On Nov 27, 2003, at 9:52 AM, Terri Oda wrote:
Of course. We should remember that *that's* the reason not to do turing
tests.
It's a great example of people solving problems before they actually define them, and throwing resources at symptoms, not really solving what's at root cause.
Now sometimes you have no alternative than a continuing arms race of escalation, like in the current spam/anti-spam wars. But it's always useful to sit back and see if you can figure out what the real problem is and whether you can circumvent it at a basic level and not just run around patching the latest version of it.
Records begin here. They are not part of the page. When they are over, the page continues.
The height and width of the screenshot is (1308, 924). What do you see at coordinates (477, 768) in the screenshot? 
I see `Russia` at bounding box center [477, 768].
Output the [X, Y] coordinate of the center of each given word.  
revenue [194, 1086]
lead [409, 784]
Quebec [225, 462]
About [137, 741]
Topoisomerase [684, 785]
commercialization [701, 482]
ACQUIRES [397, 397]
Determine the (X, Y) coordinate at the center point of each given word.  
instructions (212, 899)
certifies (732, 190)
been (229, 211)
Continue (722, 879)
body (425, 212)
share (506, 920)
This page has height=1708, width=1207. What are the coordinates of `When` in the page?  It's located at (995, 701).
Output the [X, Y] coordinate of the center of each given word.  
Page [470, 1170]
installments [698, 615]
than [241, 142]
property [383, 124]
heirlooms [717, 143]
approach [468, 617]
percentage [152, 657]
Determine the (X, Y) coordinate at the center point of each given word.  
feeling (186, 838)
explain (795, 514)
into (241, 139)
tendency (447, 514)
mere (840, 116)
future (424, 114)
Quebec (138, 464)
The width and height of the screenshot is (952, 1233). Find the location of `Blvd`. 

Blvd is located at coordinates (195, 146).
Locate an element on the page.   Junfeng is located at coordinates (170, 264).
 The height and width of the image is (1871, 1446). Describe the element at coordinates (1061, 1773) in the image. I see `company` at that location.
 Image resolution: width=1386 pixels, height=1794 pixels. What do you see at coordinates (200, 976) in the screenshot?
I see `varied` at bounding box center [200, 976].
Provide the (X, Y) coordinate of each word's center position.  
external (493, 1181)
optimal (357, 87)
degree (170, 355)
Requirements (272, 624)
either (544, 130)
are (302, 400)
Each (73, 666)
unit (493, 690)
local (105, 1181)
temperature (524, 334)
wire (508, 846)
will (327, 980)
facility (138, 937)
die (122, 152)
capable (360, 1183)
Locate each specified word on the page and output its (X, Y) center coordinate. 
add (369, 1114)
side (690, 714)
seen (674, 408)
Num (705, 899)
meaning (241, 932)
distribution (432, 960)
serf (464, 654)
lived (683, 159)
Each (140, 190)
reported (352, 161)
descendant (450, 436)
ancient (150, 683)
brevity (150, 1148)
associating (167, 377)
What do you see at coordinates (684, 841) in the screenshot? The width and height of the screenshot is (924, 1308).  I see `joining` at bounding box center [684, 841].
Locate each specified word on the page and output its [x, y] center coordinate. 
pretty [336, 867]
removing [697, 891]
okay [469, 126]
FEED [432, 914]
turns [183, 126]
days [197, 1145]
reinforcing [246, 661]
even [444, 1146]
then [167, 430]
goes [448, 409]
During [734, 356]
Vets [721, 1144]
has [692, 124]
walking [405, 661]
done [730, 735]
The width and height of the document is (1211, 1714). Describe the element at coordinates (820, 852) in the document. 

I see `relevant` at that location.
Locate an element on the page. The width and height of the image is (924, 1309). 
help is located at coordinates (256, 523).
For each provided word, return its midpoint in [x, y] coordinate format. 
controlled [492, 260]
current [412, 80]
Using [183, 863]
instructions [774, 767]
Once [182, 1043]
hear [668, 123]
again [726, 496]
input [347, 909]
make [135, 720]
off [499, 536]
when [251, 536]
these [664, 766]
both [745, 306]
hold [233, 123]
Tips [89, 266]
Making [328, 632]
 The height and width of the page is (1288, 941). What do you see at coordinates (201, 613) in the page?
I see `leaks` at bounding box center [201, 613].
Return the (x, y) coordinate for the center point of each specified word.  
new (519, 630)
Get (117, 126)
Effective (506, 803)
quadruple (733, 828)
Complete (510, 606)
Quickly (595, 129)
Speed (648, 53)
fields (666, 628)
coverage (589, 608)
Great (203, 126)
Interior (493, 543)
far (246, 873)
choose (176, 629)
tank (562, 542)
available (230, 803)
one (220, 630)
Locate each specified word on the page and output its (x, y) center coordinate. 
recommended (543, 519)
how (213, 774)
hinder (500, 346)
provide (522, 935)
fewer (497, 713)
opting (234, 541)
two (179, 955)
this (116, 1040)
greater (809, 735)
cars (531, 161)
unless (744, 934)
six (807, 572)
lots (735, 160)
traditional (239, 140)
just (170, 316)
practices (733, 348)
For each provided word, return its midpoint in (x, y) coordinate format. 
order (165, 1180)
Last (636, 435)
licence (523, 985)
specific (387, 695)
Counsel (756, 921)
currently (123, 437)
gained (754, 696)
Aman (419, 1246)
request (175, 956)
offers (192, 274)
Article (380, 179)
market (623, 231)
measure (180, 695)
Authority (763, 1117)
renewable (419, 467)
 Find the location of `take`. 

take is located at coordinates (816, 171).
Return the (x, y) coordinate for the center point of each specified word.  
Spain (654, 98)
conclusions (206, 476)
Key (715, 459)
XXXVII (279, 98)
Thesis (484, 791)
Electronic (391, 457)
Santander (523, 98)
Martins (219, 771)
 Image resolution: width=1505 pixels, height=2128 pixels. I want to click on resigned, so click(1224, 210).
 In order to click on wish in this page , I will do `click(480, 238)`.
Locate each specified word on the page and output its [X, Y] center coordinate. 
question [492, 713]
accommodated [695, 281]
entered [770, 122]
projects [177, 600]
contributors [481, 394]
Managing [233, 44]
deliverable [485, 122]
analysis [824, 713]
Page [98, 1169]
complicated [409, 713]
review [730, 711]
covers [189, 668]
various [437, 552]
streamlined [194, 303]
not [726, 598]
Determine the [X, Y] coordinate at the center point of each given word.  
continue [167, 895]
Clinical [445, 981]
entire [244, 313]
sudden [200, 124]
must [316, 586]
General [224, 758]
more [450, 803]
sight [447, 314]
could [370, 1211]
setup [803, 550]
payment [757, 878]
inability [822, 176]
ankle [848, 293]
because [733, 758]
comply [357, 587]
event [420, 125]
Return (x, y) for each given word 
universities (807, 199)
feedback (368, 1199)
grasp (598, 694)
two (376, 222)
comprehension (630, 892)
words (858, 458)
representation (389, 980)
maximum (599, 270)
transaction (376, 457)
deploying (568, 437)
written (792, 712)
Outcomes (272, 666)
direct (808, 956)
And it's also important to not over-fix a problem. After all, there's still nothing stopping spammers from simply subscribing to mailing lists and harvesting addresses from postings directly, other than it's simply easier and more anonymous to grab archives. So don't waste time OVER-securing the archives, since that just leads to a false sense of security anyway. If you really want to secure this, you'll have to tear down mailman to square one, and re-engineer it to obscure mail addresses on all traffic, and replace them with mapped addresses that forward through the server. that means all 1to1 traffic (replies, etc) also need to travel through the server, and effectively, Mailman starts becoming an anonymous remailer type of beast as well as a mail server. Which creates a whole new class of problems while solving this one...
(and yes, that's actually a design paradigm I'm noodling on, in what little time I have to noodle right now.)